Beam Angle Optimization and Dose Quantification for Tumor Tracking Using Kv Scattered X-Ray Imaging
Abstract
Purpose
Photon-counting detectors (PCD) exhibit high sensitivity for scattered photons, enabling kilovoltage (kV) scattered X-ray imaging with potential for real-time tumor tracking for lung cancer radiotherapy. The performance in this application is strongly influenced by imaging geometry and signal statistics. This study investigated the effects of incident beam angle and dose on image quality and tumor tracking accuracy in kV scattered X-ray imaging, with the goal of identifying an optimal configuration for robust tumor tracking.
Methods
Comprehensive Monte Carlo simulations were performed to model scattered X-ray images using a patient-derived 4D-CT containing a spherical-like tumor target. To identify the optimal beam angle, we simulated at 8 beam angles using a fixed X-ray dose at the 40% phase. Image quality was quantified by the contrast-to-noise ratio (CNR) of the tumor region. With the optimal beam angle identified, CNR was evaluated at three dose levels, including the maximum permissible dose, to assess dose-dependent image quality.
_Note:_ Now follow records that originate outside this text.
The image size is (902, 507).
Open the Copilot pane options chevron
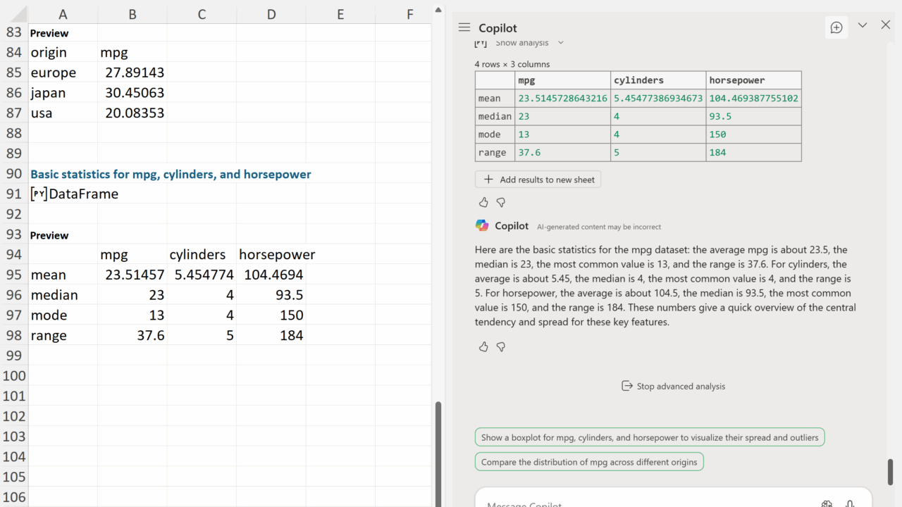863,25
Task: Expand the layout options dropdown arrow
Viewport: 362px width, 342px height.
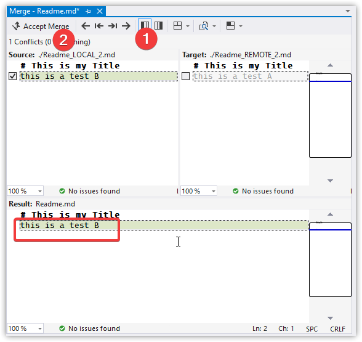Action: 241,26
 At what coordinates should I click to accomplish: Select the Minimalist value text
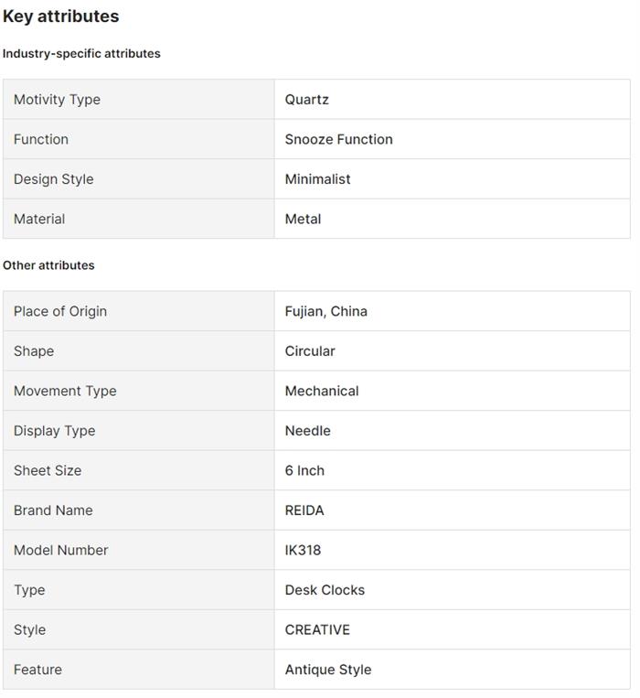[x=317, y=179]
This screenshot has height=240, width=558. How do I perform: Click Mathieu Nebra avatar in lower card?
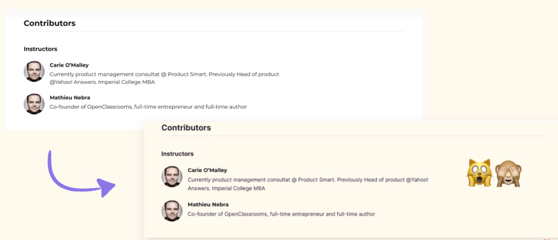click(x=172, y=211)
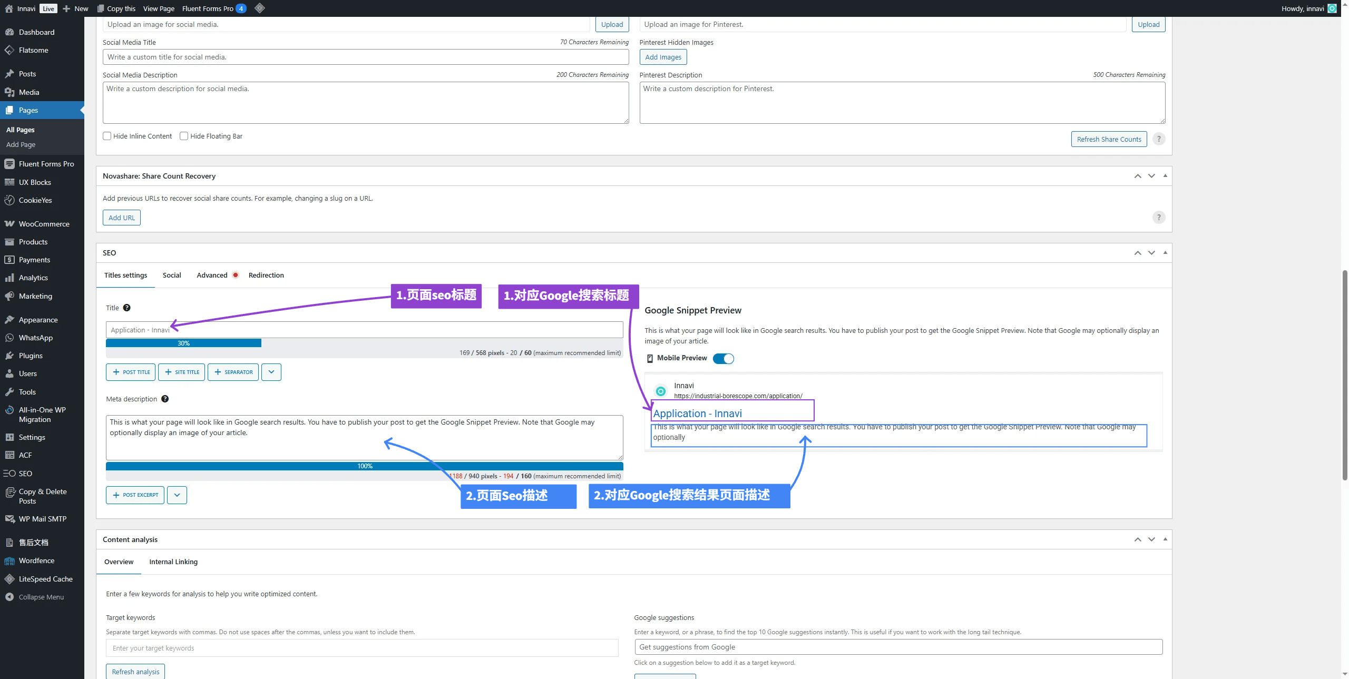Check the Hide Inline Content checkbox
1349x679 pixels.
tap(107, 136)
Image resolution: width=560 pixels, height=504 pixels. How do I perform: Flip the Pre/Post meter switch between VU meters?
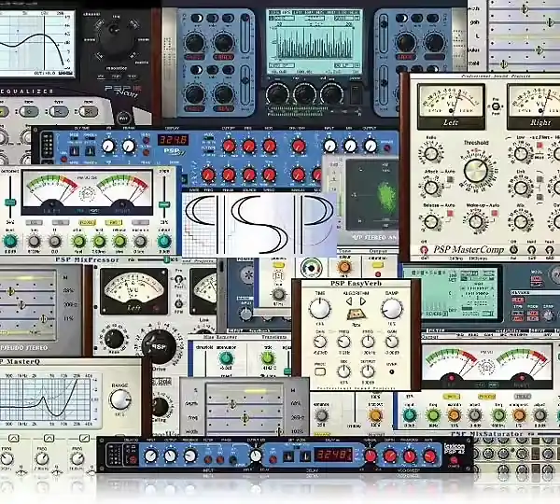[x=496, y=106]
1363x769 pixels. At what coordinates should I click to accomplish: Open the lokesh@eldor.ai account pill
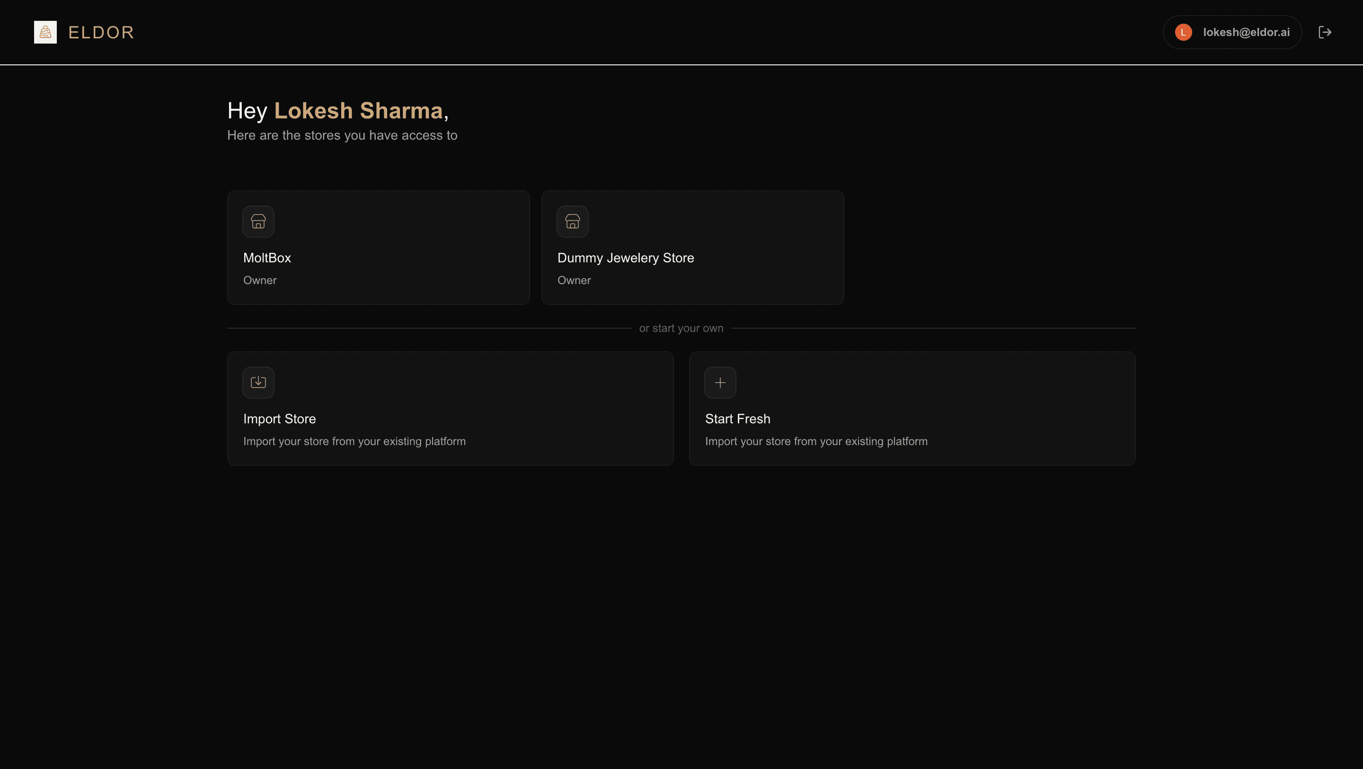1246,32
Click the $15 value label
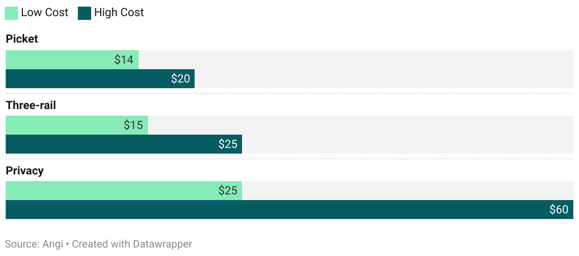The width and height of the screenshot is (579, 256). (x=133, y=125)
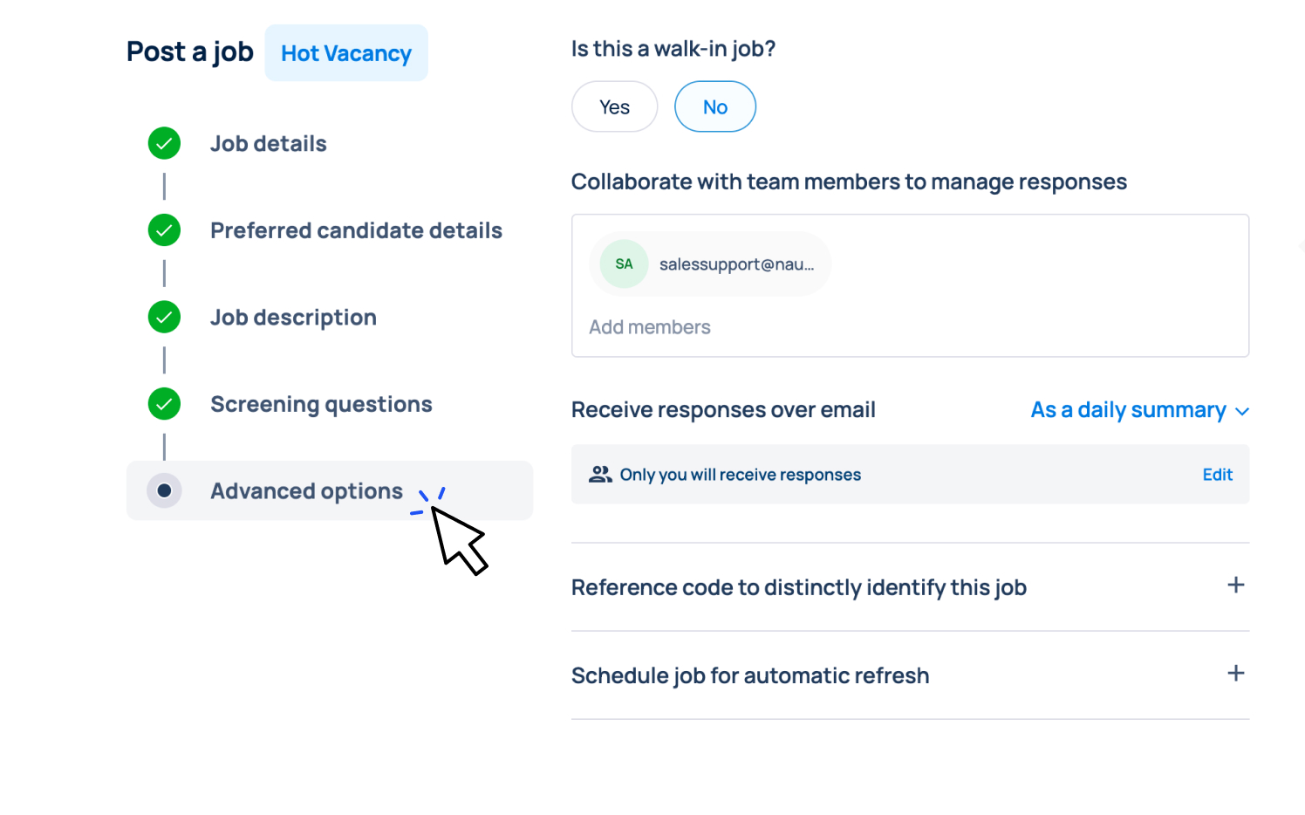1305x815 pixels.
Task: Click the plus icon for Reference code
Action: 1235,586
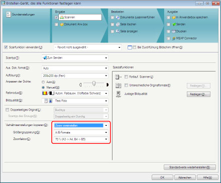Click Standardwerte wiederherstellen button
This screenshot has width=221, height=183.
(190, 167)
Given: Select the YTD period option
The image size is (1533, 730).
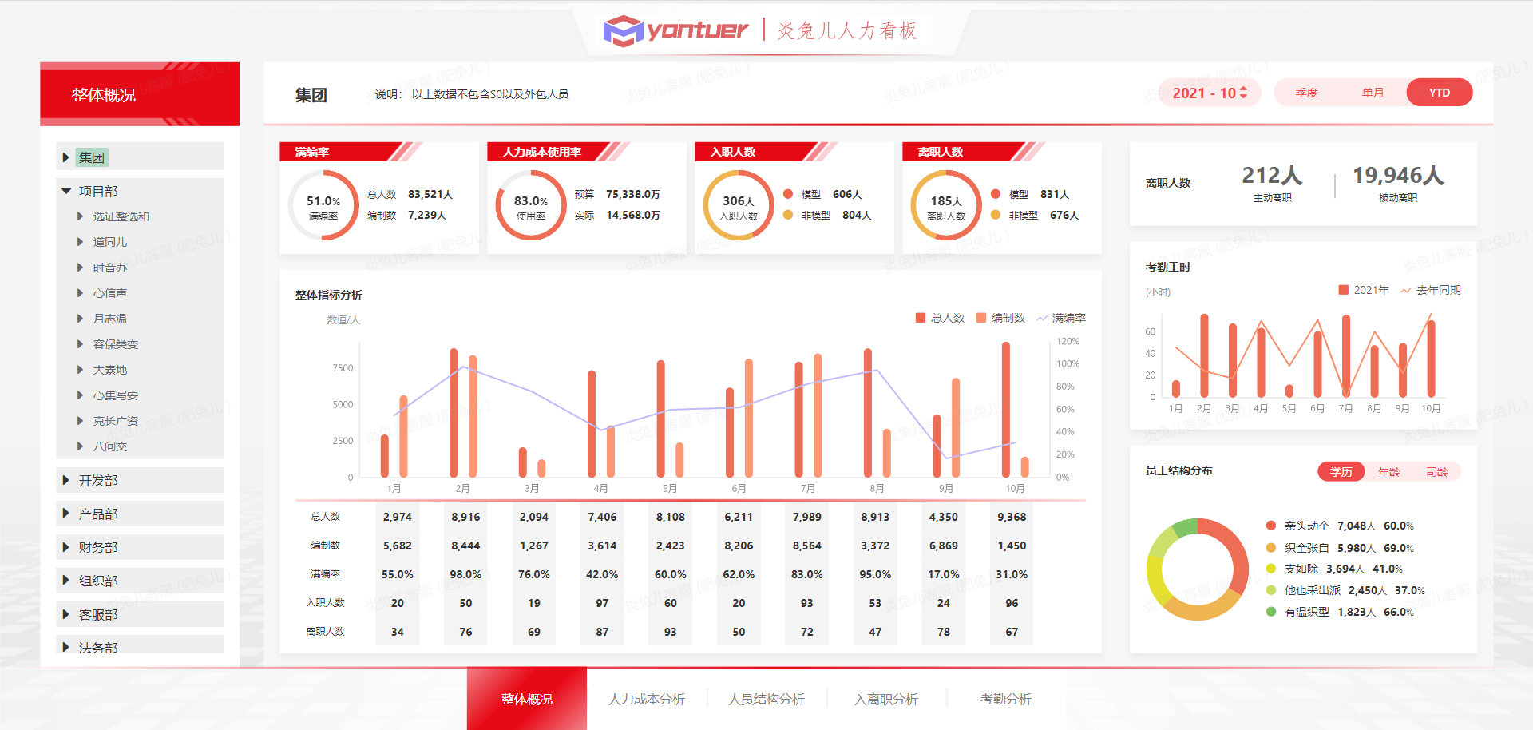Looking at the screenshot, I should tap(1439, 93).
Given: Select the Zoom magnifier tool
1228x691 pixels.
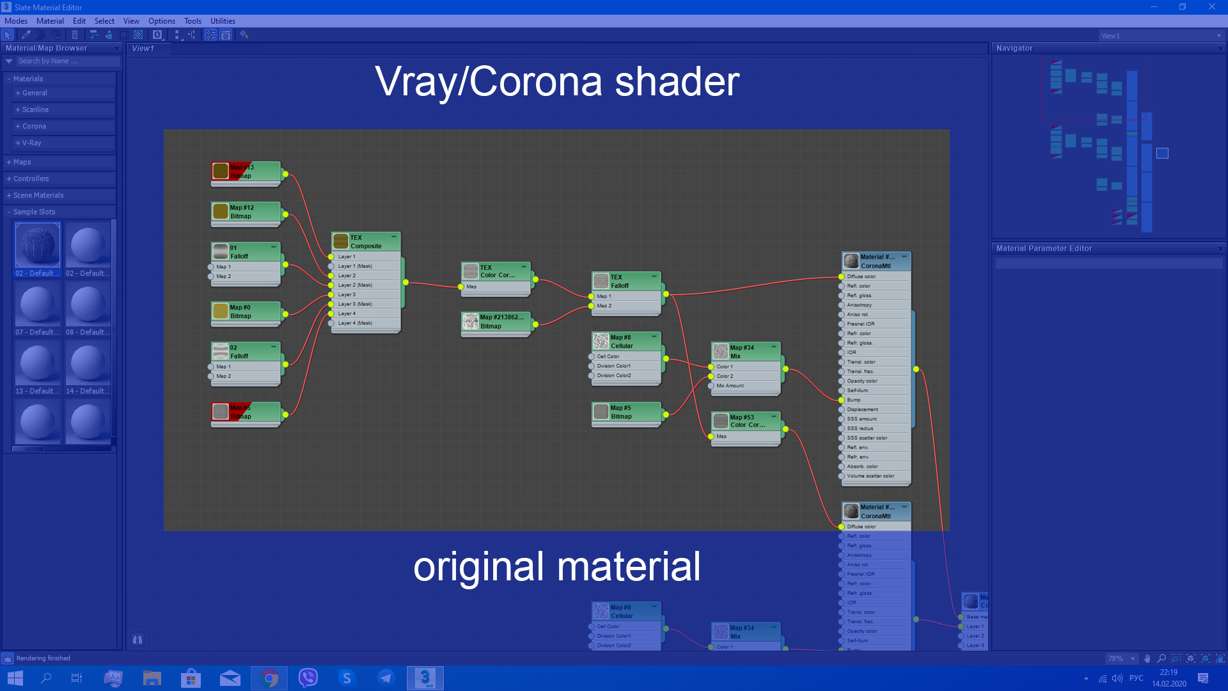Looking at the screenshot, I should (1161, 658).
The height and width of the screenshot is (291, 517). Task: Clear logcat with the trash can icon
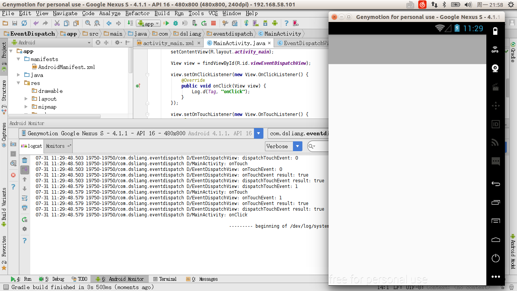point(25,160)
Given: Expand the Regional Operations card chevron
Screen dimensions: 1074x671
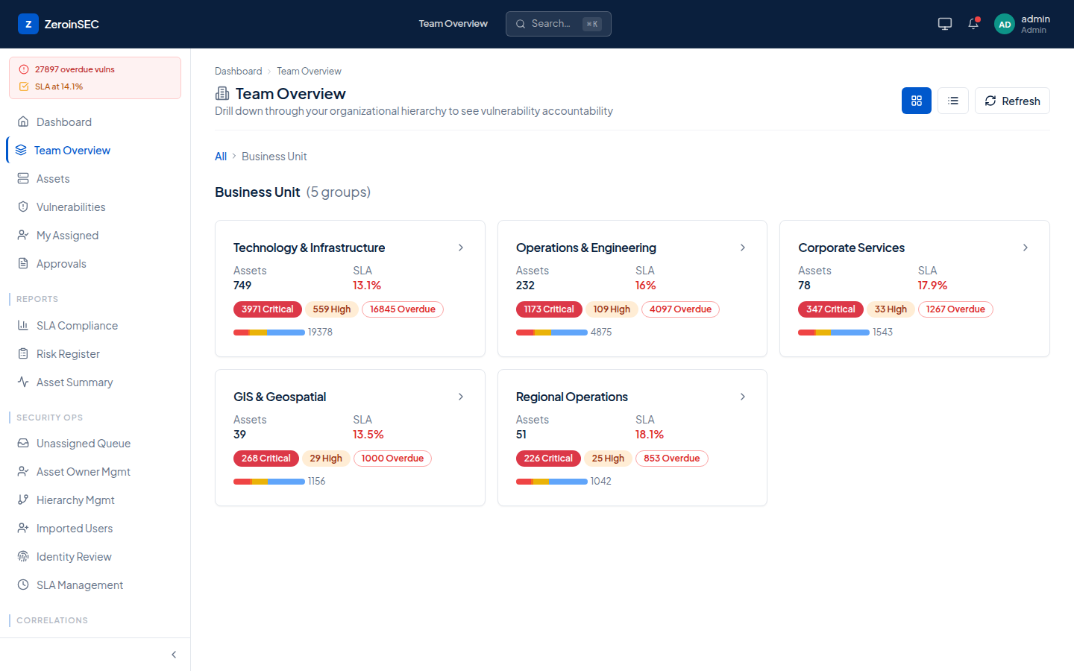Looking at the screenshot, I should pyautogui.click(x=743, y=397).
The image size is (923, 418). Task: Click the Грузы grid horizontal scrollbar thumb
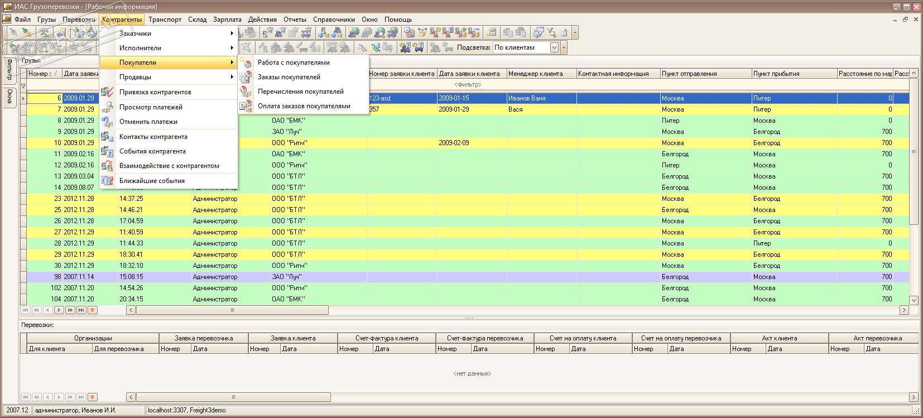click(x=232, y=310)
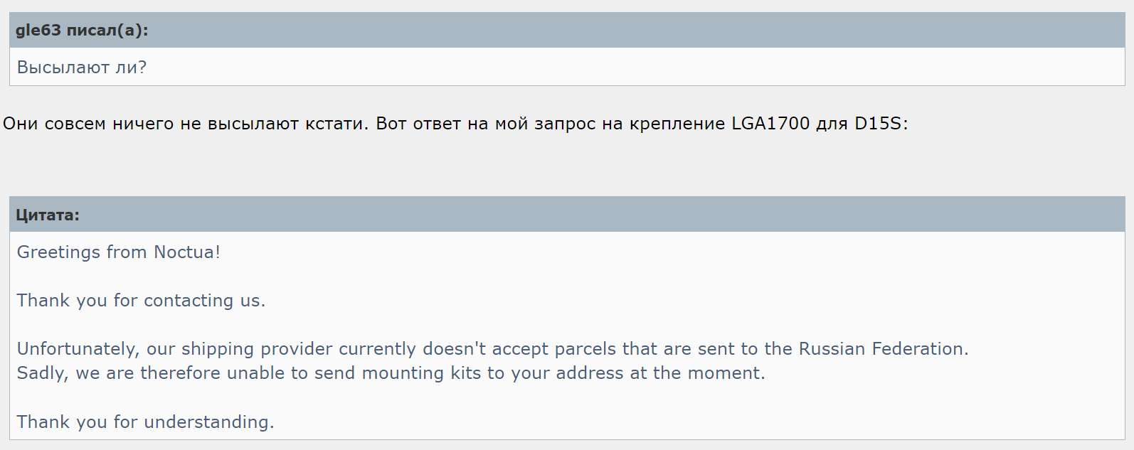
Task: Click the quoted text "Высылают ли?"
Action: pos(82,68)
The optimized beam angle and maximum dose were used to generate scattered images across all respiratory phases. The resulting images were denoised using Gaussian filtering, and tumor tracking was performed via a template-matching approach. Tracking accuracy was quantified by comparing the tumor displacements with ground-truth motions derived directly from the 4D-CT.
Results
For this patient, the optimal beam angle was 315°, and the maximum permissible dose was 166.6 μGy. Using this configuration, tumor tracking was evaluated across 10 respiratory phases. Tumor localization achieved 0.60 ± 0.70 mm accuracy.
Conclusion
Beam angle and X-ray dose were shown to be key factors governing image quality and tumor tracking accuracy in kV scattered X-ray imaging. These findings support the feasibility of kV scattered X-ray imaging as a low-dose, marker-free approach for tumor tracking in lung radiotherapy.